TASK REQUIREMENTS: For the word "Hours", find each line in the entries where it occurs and copy that line.

** DATA SUPPLIED follows **

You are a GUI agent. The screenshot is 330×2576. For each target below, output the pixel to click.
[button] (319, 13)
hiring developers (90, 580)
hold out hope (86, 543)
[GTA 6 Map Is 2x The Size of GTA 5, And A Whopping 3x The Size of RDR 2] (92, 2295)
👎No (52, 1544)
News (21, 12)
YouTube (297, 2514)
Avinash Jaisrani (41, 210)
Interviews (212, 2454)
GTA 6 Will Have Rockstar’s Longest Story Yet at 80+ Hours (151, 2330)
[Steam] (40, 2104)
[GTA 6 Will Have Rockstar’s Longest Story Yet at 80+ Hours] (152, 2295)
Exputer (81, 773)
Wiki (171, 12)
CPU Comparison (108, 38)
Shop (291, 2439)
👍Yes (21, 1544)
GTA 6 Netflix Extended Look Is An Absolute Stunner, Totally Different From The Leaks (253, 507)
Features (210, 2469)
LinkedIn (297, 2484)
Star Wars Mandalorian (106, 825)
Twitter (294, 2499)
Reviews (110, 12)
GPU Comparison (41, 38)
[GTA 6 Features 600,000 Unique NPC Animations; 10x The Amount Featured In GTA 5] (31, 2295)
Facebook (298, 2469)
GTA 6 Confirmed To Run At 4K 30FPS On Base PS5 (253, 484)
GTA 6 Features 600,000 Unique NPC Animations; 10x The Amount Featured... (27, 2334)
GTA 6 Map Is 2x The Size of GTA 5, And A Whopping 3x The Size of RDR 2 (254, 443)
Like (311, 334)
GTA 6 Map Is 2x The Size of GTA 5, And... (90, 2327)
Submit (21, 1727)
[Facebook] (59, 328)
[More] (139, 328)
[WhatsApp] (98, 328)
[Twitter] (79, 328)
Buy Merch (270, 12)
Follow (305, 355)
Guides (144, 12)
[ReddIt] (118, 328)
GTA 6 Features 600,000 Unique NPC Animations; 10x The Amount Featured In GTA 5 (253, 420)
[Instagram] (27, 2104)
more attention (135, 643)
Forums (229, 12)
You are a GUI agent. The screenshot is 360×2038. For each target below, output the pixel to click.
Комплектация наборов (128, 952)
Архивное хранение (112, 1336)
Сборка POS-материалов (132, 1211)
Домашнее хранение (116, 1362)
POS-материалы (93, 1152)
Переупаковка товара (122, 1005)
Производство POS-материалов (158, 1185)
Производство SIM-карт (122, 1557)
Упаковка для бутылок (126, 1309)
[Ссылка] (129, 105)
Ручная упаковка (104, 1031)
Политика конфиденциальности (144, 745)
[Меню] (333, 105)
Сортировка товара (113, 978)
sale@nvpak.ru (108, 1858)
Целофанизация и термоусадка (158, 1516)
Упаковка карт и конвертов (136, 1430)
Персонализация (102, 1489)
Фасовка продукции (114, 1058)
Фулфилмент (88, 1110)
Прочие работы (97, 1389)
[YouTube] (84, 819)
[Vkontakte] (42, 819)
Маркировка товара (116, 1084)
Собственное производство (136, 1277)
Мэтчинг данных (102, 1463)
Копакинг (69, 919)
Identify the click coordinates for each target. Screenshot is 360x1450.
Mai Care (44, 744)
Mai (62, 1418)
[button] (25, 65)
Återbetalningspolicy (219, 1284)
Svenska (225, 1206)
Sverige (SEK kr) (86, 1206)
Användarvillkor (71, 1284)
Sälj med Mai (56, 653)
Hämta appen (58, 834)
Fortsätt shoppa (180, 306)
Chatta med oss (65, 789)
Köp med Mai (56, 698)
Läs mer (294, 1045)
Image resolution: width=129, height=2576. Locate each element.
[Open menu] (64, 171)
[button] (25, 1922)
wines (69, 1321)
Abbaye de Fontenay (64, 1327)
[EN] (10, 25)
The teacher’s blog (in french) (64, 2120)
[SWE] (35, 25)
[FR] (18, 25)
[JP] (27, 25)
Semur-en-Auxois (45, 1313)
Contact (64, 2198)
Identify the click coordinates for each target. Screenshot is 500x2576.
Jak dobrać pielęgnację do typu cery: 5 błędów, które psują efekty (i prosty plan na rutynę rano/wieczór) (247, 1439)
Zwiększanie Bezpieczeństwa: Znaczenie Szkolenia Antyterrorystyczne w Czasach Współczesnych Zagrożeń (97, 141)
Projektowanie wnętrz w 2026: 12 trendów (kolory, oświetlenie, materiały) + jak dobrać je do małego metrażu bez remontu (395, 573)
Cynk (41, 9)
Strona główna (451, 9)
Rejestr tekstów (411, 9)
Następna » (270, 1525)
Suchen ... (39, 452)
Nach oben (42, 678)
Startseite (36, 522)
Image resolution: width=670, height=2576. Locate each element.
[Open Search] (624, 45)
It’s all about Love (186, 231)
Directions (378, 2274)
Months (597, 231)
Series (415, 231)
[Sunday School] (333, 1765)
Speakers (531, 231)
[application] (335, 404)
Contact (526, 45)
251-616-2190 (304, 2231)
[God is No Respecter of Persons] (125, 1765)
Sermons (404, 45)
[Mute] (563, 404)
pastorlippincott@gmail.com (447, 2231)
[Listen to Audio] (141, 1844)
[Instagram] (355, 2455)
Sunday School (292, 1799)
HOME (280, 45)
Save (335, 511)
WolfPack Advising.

** End of DATA SUPPLIED **

ANSWER TO THIS PROBLEM:
GTA 6 Will Have Rockstar’s Longest Story Yet at 80+ Hours (151, 2330)
[GTA 6 Will Have Rockstar’s Longest Story Yet at 80+ Hours] (152, 2295)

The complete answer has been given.